Xie Ashleigh, Phan Kevin, Yan Tristan D
1 The Collaborative Research (CORE) Group, Macquarie University, Sydney, Australia ; 2 Department of Cardiothoracic Surgery, Royal Prince Alfred Hospital, Sydney, Australia.
Ann Cardiothorac Surg. 2014 Nov;3(6):547-56. doi: 10.3978/j.issn.2225-319X.2014.11.01.
Left ventricular assist devices (LVADs) are becoming an increasingly viable alternative therapy for heart failure, either as a bridge to heart transplantation (BTT) or destination therapy (DT). The latter has become increasingly popular in recent years, in the face of a donor organ shortage and a rise in elderly patients ineligible for heart transplants. For these patients in particular, device durability is a key contributor to survival, morbidity, and quality of life. This systematic review aimed to assess the long-term durability of current continuous-flow LVADs.
Six electronic databases were searched from their dates of inception to August 2014 for original studies reporting on patients receiving continuous-flow LVADs. LVAD failure was defined as device malfunction necessitating exchange or explantation, or causing patient mortality. Pooled averages were calculated for outcomes and rates of device failure were reconstructed from digitized graph curves using the software, WebPlotDigitizer v3.3.

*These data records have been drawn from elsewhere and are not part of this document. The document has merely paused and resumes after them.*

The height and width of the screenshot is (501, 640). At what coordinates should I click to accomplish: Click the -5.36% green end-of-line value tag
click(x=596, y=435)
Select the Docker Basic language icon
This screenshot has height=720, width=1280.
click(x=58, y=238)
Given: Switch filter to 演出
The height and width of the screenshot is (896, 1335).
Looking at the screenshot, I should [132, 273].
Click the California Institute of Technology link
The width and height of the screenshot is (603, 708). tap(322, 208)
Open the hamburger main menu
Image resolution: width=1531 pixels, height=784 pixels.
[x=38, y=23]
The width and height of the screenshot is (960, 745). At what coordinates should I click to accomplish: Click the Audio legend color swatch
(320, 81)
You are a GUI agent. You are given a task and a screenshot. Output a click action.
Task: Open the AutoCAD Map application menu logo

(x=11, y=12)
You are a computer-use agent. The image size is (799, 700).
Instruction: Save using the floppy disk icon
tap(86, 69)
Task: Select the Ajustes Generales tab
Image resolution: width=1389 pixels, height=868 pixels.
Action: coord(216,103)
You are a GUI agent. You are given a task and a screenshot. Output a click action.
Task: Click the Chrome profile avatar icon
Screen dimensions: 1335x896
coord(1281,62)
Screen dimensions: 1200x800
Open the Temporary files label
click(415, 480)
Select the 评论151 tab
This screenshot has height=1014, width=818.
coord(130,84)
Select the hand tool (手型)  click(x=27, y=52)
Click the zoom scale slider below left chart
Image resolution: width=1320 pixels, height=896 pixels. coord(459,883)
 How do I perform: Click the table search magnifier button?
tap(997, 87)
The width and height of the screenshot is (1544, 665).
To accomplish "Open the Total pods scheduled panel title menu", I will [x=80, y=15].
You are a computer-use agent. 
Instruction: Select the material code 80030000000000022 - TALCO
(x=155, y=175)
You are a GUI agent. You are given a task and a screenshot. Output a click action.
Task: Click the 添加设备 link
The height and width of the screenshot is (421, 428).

Twelve retrospective observational studies with a total of 5,471 patients were included for analysis. The mean duration of LVAD support was 504.7 (range, 303-568) days, and the overall weighted incidence of device failure was 3.9% (range, 1-11.3%). On average, pump thrombosis was the most common cause of device failure (50.5%), followed by lead or cable damage (21.7%), mechanical pump failure (11.6%), device-related infection (11.1%), and surgical complications from implantation (2.5%). Long-term device failure rates at 2-, 6-, 12-, 18- and 24-months post-implantation were 0.5%, 1.8%, 2.9%, 4.5% and 6.5%, respectively.
With the expected rise in LVAD usage for end-stage heart failure, particularly as a DT, the steady minority of patients experiencing device failure is likely to increase. Further investigation is required into the incidence and mechanism of major causes of failure, as well as design improvements that may address these complications. There is currently a lack of guidelines and large randomized studies reporting on the etiology and outcomes of LVAD failure.
左心室辅助装置(LVADs)正日益成为治疗心力衰竭的一种可行替代疗法,可作为心脏移植的过渡治疗(BTT)或终末期治疗(DT)。近年来,面对供体器官短缺以及不符合心脏移植条件的老年患者数量增加的情况,后者越来越受欢迎。对于这些患者而言,装置的耐用性是影响生存、发病率和生活质量的关键因素。本系统评价旨在评估当前连续流LVADs的长期耐用性。
检索了六个电子数据库,从其创建日期至2014年8月,查找关于接受连续流LVADs患者的原始研究。LVAD故障定义为需要更换或取出装置的故障,或导致患者死亡的故障。计算汇总平均值作为结果,并使用WebPlotDigitizer v3.3软件从数字化图形曲线重建装置故障率。
纳入12项回顾性观察研究,共5471例患者进行分析。LVAD支持的平均持续时间为504.7(范围303 - 568)天,装置故障的总体加权发生率为3.9%(范围1 - 11.3%)。平均而言,泵血栓形成是装置故障最常见的原因(50.5%),其次是导线或电缆损坏(21.7%)、机械泵故障(11.6%)、与装置相关的感染(11.1%)以及植入手术并发症(2.5%)。植入后2个月、6个月、12个月、18个月和24个月的长期装置故障率分别为0.5%、1.8%、2.9%、4.5%和6.5%。
随着终末期心力衰竭患者使用LVAD的预期增加,特别是作为终末期治疗,经历装置故障的少数患者数量可能会增加。需要进一步研究主要故障原因的发生率和机制,以及可能解决这些并发症的设计改进。目前缺乏关于LVAD故障的病因和结果的指南及大型随机研究。